In plaats van bestuursdwang kan het college besluiten een last onder dwangsom op te leggen. Deze sanctie kan alleen worden opgelegd aan de overtreder zelf. Een last onder dwangsom wordt niet opgelegd als er acuut gevaar is. Dan is het beter om te kiezen voor bijvoorbeeld bestuursdwang. Een last onder dwangsom is een herstelsanctie: de overtreding moet ’hersteld’ worden. Gebeurt dit niet of niet tijdig, dan moet een geldsom worden betaald. Een voorbeeld waar de dwangsom een goed instrument kan zijn, is in het geval dat er consequent niet wordt voldaan aan de leidsterkindratio.

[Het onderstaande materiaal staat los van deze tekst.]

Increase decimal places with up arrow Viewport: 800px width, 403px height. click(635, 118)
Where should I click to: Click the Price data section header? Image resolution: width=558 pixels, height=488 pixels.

Dit gebeurt vaak vanuit kostenoverwegingen van de ondernemer. Door een dwangsom op te leggen, vervalt het economisch voordeel.
Een bestuurlijke boete kan worden opgelegd als een houder een verplichting, een aanwijzing of een bevel niet nakomt.
Strafrechtelijke mogelijkheden
Strafrechtelijke vervolging is geen specifieke mogelijkheid voor het college en de toezichthouder zelf. Als het gaat om een opzettelijke of roekeloze overtreding die een direct gevaar voor de gezondheid of de veiligheid van personen tot gevolg heeft, dan kan geen gebruik worden gemaakt van de bestuurlijke boete. Als de gedraging strafbaar is, wordt het aan het OM voorgelegd.